Each line of the data that includes the string "computer" is to be copied out.

=-=-=

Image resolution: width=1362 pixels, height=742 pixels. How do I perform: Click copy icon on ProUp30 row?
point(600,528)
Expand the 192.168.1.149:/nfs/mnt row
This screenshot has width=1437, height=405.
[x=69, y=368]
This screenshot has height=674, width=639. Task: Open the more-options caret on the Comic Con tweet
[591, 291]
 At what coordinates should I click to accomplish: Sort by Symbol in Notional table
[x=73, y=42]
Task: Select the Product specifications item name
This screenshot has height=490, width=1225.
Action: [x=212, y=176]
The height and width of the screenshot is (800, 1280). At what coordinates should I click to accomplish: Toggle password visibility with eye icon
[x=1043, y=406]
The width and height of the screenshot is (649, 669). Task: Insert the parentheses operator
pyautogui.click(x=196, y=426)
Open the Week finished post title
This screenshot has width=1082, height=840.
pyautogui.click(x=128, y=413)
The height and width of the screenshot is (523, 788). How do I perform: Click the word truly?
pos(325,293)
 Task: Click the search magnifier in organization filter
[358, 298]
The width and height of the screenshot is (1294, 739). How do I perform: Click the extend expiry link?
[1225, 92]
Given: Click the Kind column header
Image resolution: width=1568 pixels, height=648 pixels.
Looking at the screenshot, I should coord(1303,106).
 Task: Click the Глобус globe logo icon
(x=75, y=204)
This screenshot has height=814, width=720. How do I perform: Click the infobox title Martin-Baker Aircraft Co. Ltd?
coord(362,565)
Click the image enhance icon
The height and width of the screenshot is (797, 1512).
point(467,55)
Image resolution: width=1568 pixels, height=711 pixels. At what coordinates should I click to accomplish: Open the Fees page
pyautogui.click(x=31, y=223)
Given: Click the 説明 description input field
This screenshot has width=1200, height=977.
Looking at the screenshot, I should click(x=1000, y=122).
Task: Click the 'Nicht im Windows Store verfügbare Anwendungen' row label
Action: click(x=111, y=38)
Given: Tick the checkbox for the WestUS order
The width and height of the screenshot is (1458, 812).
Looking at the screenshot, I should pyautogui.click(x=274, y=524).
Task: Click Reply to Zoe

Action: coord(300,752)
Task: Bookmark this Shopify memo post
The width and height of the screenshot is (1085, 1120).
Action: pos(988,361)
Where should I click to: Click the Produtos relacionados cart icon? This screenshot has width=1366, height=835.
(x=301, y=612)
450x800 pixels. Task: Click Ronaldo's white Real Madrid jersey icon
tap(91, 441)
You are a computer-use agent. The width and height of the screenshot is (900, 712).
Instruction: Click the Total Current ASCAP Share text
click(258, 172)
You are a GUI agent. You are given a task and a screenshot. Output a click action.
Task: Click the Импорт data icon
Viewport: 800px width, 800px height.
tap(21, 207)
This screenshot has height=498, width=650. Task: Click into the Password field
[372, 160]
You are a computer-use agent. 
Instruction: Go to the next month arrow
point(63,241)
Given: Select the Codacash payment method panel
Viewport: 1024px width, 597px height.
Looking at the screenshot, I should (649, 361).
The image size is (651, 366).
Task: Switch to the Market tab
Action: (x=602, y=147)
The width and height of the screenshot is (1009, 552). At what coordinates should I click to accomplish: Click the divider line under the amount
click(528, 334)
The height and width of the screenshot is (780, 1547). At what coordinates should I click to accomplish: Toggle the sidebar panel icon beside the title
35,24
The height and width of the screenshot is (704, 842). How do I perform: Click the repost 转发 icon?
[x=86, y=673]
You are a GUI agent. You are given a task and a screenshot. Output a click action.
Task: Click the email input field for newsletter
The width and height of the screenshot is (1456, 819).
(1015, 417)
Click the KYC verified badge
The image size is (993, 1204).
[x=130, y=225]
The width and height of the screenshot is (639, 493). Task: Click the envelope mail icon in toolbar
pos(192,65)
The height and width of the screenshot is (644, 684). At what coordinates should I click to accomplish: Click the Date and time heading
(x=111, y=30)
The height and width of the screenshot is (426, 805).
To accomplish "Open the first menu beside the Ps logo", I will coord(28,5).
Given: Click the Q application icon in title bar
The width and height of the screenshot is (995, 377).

=-=-=

[Solution for this exercise]
You are a computer-use agent. The width and height of the screenshot is (900, 712).
You are a computer-use agent. 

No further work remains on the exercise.